Children Running Barefoot In Cross-Country Races A 'No-no' says Podiatrist

Friday 28 March 2008, 9:56PM
By Foot Mechanics
2009 views , 1 comments


Feet absorb one and a half to two times our body weight during normal walking and up to four times our body weight when jogging, yet Kiwi school children still run barefoot in cross-country races, risking painful foot injuries.

In other words, for an eight-year old child weighing 25kg it could mean an additional 100kg is sent directly through their feet with each step while running. Without the protection and support of well-fitted shoes, the negative impact on feet can be significant, says podiatrist and Foot Mechanics director John Miller.

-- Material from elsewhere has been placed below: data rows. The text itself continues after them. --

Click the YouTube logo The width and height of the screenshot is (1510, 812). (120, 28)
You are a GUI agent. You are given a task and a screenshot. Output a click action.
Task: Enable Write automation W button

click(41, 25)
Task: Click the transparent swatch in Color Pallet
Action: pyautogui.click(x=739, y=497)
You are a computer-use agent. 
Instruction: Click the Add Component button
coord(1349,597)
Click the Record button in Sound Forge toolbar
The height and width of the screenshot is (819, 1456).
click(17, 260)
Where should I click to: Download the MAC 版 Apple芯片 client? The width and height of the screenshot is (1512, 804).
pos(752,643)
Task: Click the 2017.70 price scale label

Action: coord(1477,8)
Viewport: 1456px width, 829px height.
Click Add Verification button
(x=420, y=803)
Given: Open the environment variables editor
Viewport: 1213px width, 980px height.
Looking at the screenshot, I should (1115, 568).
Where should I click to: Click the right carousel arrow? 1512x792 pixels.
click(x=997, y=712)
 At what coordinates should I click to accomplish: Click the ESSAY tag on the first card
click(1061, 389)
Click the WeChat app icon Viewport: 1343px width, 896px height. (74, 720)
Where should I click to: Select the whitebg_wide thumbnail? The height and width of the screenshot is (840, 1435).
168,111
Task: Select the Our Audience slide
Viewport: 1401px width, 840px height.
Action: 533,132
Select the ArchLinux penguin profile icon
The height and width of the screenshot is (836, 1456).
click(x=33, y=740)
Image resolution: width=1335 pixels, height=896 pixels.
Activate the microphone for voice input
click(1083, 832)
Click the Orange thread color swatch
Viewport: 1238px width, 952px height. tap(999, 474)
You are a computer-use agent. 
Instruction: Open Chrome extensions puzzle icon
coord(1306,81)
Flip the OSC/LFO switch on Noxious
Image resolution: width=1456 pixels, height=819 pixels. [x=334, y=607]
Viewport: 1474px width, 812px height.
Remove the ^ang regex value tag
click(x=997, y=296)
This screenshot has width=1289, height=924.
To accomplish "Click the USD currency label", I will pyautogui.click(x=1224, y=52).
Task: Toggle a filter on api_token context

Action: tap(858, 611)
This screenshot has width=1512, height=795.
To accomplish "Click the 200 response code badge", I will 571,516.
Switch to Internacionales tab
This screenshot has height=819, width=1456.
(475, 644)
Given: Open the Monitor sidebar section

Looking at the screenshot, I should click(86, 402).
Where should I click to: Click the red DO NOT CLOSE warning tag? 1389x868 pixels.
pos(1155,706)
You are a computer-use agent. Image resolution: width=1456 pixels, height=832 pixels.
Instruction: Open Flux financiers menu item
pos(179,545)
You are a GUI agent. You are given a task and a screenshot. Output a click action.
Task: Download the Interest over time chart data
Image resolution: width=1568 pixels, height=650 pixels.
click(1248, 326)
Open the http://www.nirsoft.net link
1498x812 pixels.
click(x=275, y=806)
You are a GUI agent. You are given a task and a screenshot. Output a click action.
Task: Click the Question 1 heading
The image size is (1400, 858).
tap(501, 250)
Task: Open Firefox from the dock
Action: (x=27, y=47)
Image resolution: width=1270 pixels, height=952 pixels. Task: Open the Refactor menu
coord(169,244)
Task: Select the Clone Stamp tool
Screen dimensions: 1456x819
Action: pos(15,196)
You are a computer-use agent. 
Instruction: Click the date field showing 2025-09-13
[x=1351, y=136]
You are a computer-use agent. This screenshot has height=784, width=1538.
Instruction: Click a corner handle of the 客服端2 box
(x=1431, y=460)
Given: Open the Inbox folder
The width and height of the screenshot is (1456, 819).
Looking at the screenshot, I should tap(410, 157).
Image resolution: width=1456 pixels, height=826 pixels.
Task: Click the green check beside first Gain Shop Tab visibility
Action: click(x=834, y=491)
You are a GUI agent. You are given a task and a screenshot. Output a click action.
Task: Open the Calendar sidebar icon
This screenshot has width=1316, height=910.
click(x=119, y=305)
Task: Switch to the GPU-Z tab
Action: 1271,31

"Term Two signifies a hectic time of year for my team of podiatrists as many parents seek help for their children following painful foot injuries resulting from running barefoot in school running events.

"Children's feet are easily damaged because the bones are still developing and continue to grow throughout adolescence - and sadly sometimes childhood injuries follow them throughout life. The simple answer to reduce foot injuries is to get children to wear appropriate shoes for the duration of the event," Miller says.

"I urge parents and teachers to commit to helping children avoid really painful injuries such as Severs' Disease simply by encouraging them to wear appropriate well-fitted shoes."

Severs' Disease is an overuse condition involving the attachment of the Achilles tendon to the heel bone - pain is caused by constant pulling of the tendon on the heel bone resulting in muscles and tendons becoming tight, swollen and sometimes results in limping.
Miller says getting children to wear shoes not only offers foot protection but also support for the feet. When fitting footwear parents should follow these guidelines:
• Always have both feet measured for length and width.
• The shoe should fit the natural shape of the foot especially around the toes.
• The toe of the shoe should allow toes to move freely and not be squashed from the top or the sides. Make sure there is about 10mm growing room for children between the end of the longest toe and the end of the shoe.
• Shoes should fit comfortably around the heel and not be too loose or too tight.
"Keeping feet clean and dry also helps protect feet from tinea and warts, two common skin infections seen in children.

"If parents see something or are unsure they should seek correct professional advice from a podiatrist and parents need to check their children's shoe size regularly to allow for growth."

Children will walk around 128,000kms during their lifetime. That's more than three times around the earth. While regular exercise, including walking, is an essential element of healthy living for children an understanding that their feet are unique and knowing how to protect them will set children on the right path for life.